Figure 6: The pre-emptive scaling process made possible by combining a performance modelling system with an incoming workload forecasting system.

Forecasting incoming workload levels is an entire field of study in itself. However, several off-the-shelf approaches exist for forecasting of time series data and could be used in conjunction with the performance modelling system. There are also issues around when to perform the forecasting and how to take forecasting and performance modelling error into account in decision of when and how to begin scaling. However, it is clear that a performance modelling system is a key requirement in any pre-emptive scaling system.

### N-version scaling⌗

Another significant advantage to having a modelling system for proposed physical plans is that it allows the output from different schedulers to be compared. When using the current scaling decision process (see figure 3) or the auto-scaling processes proposed in the literature (see figure 4), only a single scheduler can be used. The scaling loop occupies a significant amount of time and therefore repeating the loop additional times for different schedulers would be prohibitively expensive, not to mention the fact that currently there is no way for a scheduler to differentiate between different physical plans. However, with a modelling system, multiple physical plans can be produced and compared in parallel.

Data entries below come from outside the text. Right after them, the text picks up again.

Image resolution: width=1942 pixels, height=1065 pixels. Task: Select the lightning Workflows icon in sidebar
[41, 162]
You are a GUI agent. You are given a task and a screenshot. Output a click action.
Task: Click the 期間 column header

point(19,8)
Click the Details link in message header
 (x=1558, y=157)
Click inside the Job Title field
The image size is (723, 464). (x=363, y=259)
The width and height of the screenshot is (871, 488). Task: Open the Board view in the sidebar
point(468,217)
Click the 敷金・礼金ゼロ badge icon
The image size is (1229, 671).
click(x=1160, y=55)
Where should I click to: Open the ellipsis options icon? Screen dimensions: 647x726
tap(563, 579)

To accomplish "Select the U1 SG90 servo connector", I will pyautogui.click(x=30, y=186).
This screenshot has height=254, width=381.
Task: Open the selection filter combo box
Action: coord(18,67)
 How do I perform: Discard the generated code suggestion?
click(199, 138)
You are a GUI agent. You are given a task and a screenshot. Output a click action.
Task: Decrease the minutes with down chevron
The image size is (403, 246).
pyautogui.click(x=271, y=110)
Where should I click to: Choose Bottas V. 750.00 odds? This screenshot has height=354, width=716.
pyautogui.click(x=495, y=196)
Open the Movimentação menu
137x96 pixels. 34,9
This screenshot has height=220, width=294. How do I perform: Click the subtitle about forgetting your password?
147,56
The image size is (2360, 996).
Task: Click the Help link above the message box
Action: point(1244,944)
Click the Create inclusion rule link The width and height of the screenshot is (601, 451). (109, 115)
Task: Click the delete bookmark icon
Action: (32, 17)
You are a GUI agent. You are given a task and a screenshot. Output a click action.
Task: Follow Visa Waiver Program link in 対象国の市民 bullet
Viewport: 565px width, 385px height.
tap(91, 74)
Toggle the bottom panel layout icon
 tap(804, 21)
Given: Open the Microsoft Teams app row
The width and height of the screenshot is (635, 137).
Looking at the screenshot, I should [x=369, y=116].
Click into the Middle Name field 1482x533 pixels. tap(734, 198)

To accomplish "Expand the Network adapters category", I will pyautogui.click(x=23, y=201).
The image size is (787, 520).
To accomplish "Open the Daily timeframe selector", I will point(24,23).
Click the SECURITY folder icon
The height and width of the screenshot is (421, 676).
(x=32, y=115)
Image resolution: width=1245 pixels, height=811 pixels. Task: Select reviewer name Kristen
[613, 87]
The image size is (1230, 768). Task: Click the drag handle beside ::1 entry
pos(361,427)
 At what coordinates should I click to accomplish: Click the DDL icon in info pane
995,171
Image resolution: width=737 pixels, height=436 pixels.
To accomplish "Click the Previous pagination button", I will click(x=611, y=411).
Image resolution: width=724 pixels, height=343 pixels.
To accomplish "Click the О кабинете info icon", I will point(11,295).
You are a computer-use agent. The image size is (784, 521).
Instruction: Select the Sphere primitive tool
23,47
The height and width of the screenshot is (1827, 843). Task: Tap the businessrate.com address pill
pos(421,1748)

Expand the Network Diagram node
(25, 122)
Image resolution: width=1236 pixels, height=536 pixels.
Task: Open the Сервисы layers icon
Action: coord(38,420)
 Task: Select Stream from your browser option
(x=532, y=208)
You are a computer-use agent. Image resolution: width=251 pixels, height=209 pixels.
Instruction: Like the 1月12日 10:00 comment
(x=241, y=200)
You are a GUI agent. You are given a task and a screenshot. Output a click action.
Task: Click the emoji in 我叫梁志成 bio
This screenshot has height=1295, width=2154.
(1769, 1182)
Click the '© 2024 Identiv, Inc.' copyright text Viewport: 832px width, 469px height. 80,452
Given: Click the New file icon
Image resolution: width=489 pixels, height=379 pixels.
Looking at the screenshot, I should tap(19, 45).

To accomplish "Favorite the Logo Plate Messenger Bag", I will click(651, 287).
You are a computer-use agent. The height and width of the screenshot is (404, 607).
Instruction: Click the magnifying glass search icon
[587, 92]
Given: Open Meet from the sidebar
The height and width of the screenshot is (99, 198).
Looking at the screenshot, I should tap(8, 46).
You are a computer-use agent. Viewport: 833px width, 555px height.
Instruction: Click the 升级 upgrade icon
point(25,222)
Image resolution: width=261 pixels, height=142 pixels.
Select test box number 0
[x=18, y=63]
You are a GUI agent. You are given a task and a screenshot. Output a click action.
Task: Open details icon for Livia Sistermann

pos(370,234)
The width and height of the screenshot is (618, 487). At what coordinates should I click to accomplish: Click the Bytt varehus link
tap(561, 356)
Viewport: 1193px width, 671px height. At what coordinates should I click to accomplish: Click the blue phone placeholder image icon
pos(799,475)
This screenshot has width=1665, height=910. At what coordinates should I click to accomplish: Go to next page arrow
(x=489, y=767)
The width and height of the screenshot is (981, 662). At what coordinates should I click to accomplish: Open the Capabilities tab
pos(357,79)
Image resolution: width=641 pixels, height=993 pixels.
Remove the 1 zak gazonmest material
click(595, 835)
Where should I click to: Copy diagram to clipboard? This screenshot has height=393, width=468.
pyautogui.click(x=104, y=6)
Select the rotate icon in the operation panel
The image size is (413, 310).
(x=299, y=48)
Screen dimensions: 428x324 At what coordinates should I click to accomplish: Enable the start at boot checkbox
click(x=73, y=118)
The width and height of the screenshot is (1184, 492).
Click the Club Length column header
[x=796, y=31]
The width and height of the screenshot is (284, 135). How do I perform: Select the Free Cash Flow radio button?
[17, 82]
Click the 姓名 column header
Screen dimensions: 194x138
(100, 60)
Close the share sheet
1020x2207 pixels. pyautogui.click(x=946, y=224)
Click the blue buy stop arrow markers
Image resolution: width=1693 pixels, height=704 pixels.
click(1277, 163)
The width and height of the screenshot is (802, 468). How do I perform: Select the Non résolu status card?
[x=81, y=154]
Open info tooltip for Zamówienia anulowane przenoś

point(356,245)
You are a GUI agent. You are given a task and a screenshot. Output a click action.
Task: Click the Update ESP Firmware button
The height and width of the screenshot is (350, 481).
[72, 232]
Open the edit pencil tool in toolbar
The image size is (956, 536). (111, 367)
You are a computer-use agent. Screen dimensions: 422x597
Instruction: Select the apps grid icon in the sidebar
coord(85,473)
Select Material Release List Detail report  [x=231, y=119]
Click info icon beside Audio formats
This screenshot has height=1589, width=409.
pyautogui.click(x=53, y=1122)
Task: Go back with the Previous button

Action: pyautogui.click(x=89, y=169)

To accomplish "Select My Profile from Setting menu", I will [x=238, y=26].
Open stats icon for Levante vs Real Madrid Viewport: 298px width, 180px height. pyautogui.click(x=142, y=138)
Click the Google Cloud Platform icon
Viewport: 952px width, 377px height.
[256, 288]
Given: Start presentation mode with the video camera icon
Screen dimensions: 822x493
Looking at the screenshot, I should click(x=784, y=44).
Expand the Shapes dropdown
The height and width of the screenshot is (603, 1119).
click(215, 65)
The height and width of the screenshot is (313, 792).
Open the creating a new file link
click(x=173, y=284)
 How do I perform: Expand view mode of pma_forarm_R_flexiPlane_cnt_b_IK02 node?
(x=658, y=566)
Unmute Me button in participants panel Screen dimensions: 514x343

As scheduling of DSPS topologies is an NP-Complete problem there are diverse approaches for producing physical plans for a given topology. Each has been designed with a specific use case and set of underlying assumptions in mind. Depending on the application that the topology is designed for, as well as its deployment environment, one or another of these proposed schedulers will be more appropriate. With a performance modelling system the user of a DSPS would not need to determine a priori which scheduler was the most appropriate for their use case. They, or an automatic scaling system, could simply employ a range of schedulers and use the modelling system to compare their performance and select the best one.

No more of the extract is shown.